O cientista político Lucas Fernandes, coordenador de análise política e sustentabilidade da BMJ Consultores, concorda que exista uma estratégia para conquistar votos de indecisos, principalmente entre as mulheres. Mas ele avalia que a moderação no tom usado por Bolsonaro ocorre tardiamente.
"Fazer moderação no discurso e usar um tom mais institucional é positivo para atrair mais eleitores, mas chega tarde. Estamos a menos de 20 dias [do primeiro turno das eleições]. É um tempo pequeno para que esse tipo de mensagem chegue para toda a população e que as pessoas já precifiquem isso e levem em conta na decisão do voto", diz Fernandes.
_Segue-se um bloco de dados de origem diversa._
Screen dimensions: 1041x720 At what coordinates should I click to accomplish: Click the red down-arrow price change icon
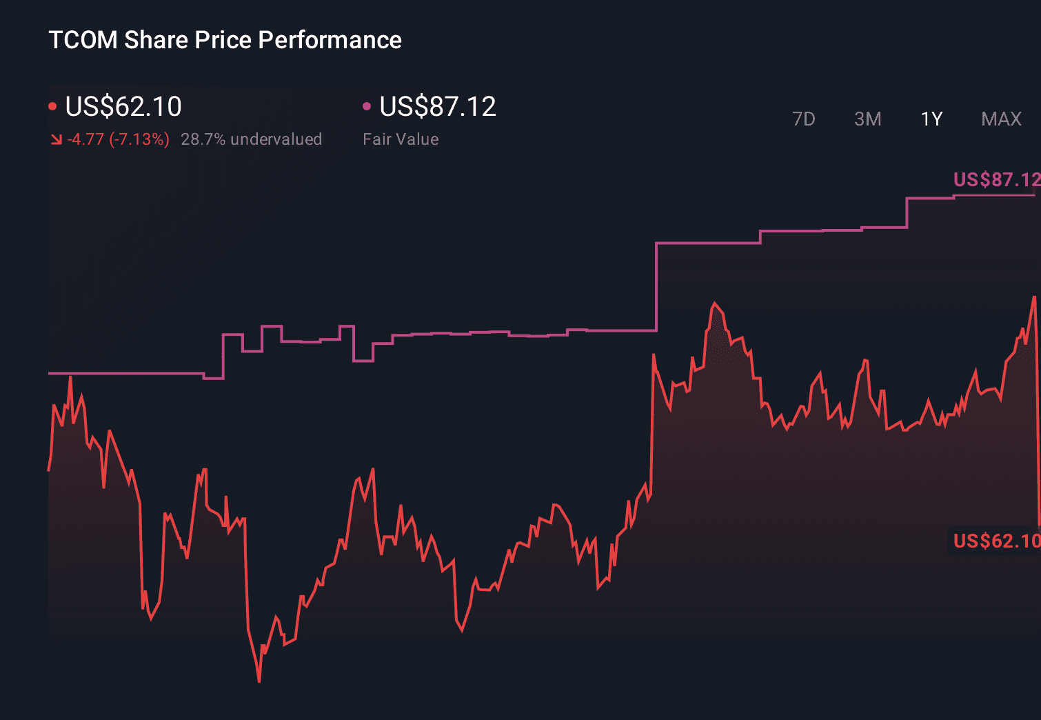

Outro ponto observado pelo analista é que, muitas vezes, falta continuidade no tom mais moderado empregado por Bolsonaro em seus comentários, a exemplo de falas críticas contra a segurança do sistema eleitoral. "Temos visto nesses episódios que essas reações de tentar segurar o tom são episódicas, nunca se mantêm por muito tempo", diz ele. "Vai seguir nesse morde e assopra. Tem um esforço da campanha claro em moderar o discurso do presidente, mas ele é um pouco arredio a esses conselhos e, principalmente no calor do momento, ele não mantém. Então, é um problema, a população já precifica isso também. Ora vai para o debate mais acalorado, ora é um discurso mais moderado."